**Requirements**:
Rewrite the material below, swapping each occurrence of "icon" for "symbol" and leaving all else unchanged.

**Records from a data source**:
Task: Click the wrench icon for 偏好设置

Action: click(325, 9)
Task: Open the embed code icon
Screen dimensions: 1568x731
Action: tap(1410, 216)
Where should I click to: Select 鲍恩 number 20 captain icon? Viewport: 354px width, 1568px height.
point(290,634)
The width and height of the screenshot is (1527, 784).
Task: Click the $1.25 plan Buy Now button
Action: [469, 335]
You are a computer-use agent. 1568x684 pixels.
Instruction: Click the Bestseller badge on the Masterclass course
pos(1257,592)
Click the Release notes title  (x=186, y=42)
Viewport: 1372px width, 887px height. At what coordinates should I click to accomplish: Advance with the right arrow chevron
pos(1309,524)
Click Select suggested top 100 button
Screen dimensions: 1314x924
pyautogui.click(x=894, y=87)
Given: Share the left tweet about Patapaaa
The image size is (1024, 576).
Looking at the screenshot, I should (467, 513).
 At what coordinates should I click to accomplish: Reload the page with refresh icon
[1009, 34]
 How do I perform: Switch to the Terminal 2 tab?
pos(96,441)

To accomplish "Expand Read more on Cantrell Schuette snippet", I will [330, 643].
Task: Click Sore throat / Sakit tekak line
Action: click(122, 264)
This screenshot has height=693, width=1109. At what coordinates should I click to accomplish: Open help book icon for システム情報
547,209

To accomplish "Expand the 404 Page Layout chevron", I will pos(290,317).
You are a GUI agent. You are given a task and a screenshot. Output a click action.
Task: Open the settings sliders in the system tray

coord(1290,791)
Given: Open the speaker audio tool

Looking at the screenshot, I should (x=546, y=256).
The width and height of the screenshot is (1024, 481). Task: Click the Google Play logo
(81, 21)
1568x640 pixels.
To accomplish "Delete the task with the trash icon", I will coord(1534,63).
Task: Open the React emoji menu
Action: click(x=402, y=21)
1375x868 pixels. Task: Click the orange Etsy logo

**Task answer**:
Task: Click the wrench symbol for 偏好设置

Action: click(325, 9)
Task: Open the embed code symbol
Screen dimensions: 1568x731
Action: tap(1410, 216)
Where should I click to: Select 鲍恩 number 20 captain symbol? Viewport: 354px width, 1568px height.
point(290,634)
The width and height of the screenshot is (1527, 784).
Task: Click the $1.25 plan Buy Now button
Action: [469, 335]
You are a computer-use agent. 1568x684 pixels.
Instruction: Click the Bestseller badge on the Masterclass course
pos(1257,592)
Click the Release notes title  (x=186, y=42)
Viewport: 1372px width, 887px height. At what coordinates should I click to accomplish: Advance with the right arrow chevron
pos(1309,524)
Click Select suggested top 100 button
Screen dimensions: 1314x924
pyautogui.click(x=894, y=87)
Given: Share the left tweet about Patapaaa
The image size is (1024, 576).
Looking at the screenshot, I should (467, 513).
 At what coordinates should I click to accomplish: Reload the page with refresh symbol
[1009, 34]
 How do I perform: Switch to the Terminal 2 tab?
pos(96,441)

To accomplish "Expand Read more on Cantrell Schuette snippet", I will [330, 643].
Task: Click Sore throat / Sakit tekak line
Action: click(122, 264)
This screenshot has height=693, width=1109. At what coordinates should I click to accomplish: Open help book symbol for システム情報
547,209

To accomplish "Expand the 404 Page Layout chevron", I will pos(290,317).
You are a GUI agent. You are given a task and a screenshot. Output a click action.
Task: Open the settings sliders in the system tray

coord(1290,791)
Given: Open the speaker audio tool

Looking at the screenshot, I should (x=546, y=256).
The width and height of the screenshot is (1024, 481). Task: Click the Google Play logo
(81, 21)
1568x640 pixels.
To accomplish "Delete the task with the trash symbol", I will coord(1534,63).
Task: Open the React emoji menu
Action: click(x=402, y=21)
1375x868 pixels. Task: Click the orange Etsy logo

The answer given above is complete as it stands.